Missionaries provided much of the schooling for the Aboriginal people for much of the 20th century. The Kapalga Native Industrial Mission was established in 1899 near the South Alligator River, but only lasted four years. The Church of England Missionary Society established a mission station in 1925 at Oenpelli which lasted for 45 years. In 1975, an Aboriginal town council took over responsibility for running the township of Oenpelli.

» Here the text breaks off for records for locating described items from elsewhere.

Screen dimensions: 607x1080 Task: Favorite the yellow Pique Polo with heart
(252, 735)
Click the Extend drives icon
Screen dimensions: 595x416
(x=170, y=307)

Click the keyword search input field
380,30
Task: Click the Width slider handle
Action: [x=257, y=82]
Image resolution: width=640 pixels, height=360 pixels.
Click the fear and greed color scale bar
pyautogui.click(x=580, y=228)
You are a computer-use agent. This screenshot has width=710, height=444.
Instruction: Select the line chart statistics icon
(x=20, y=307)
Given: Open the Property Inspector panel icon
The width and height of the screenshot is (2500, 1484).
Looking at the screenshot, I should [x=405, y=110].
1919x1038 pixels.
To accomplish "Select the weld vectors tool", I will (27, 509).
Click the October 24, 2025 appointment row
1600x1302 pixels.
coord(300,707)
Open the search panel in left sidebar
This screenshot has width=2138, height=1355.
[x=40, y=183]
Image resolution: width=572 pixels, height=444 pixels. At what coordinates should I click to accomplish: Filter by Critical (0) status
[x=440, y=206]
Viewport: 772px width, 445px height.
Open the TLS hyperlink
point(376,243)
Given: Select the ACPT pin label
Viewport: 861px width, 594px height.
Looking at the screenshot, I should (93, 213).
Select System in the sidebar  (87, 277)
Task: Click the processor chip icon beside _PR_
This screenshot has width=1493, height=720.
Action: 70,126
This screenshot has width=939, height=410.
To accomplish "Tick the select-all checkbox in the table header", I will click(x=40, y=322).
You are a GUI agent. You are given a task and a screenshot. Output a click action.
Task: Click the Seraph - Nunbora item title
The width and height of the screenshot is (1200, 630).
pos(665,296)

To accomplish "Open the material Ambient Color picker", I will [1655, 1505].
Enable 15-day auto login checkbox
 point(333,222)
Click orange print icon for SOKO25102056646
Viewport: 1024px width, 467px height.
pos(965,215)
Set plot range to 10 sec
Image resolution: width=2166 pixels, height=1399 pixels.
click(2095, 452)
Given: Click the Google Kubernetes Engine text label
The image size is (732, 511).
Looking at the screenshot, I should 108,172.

Small-scale gold mining started in the region in the 1920s at Imarlkba near Barramundi Creek and at Moline in the 1930s. However, the discovery of uranium at the headlands of the South Alligator River in 1953 started the mining industries. By 1957, 13 uranium mines were operating, employing 150 people including at Coronation Hill. Following the discovery of large uranium mines at Jabiluka, Ranger, Nabarlek, and Koongarra, the federal government established the Ranger Uranium Environmental Inquiry otherwise known as the Fox Inquiry which recommended the development of the Ranger site, consideration of the other two sites, and establishment of Jabiru as a support centre. Royalties are paid to the traditional owners in compensation for the loss of their country.